**INSTRUCTION**
Repeat every line of the listing below verbatim, leaving the pictures out of your answer.

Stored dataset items
_____

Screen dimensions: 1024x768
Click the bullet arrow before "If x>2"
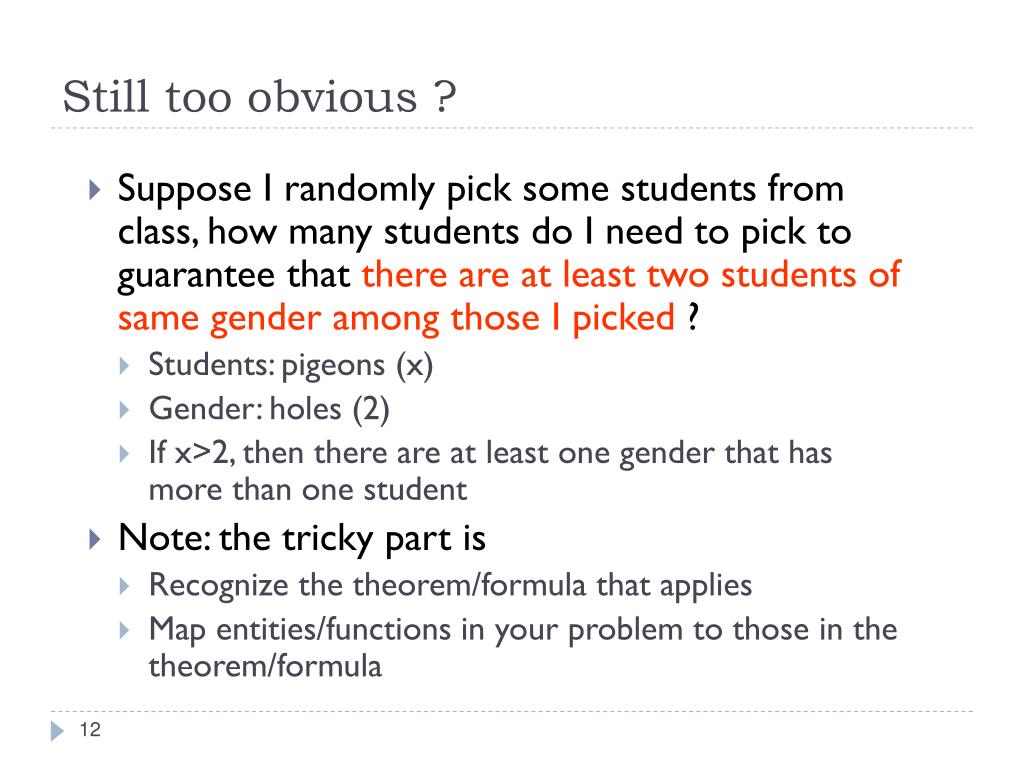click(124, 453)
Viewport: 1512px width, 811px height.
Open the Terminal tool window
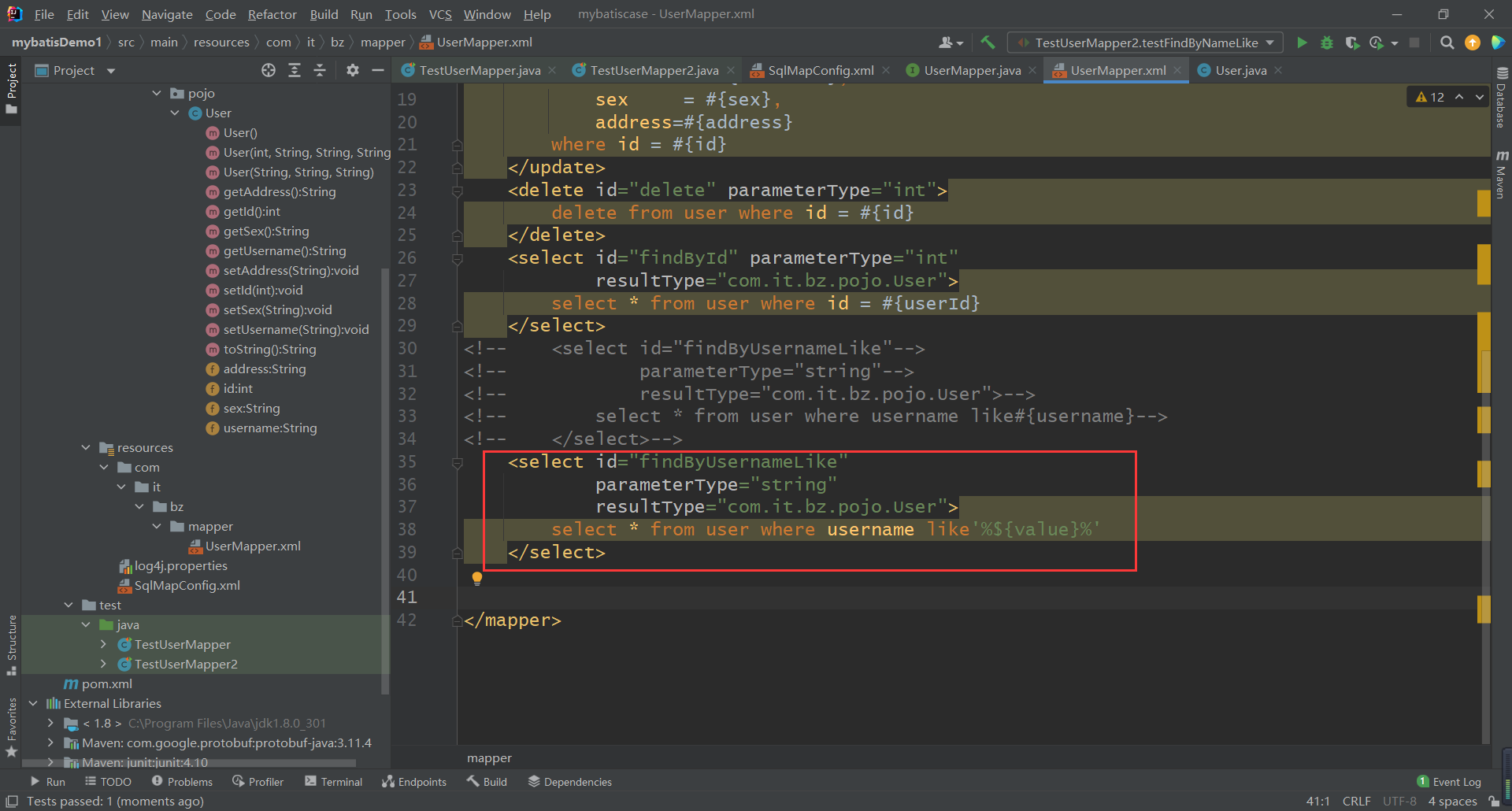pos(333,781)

_____

**WRITTEN SOLUTION**
Screen dimensions: 1024x768
Click the bullet arrow before "If x>2"
click(124, 453)
Viewport: 1512px width, 811px height.
Open the Terminal tool window
pos(333,781)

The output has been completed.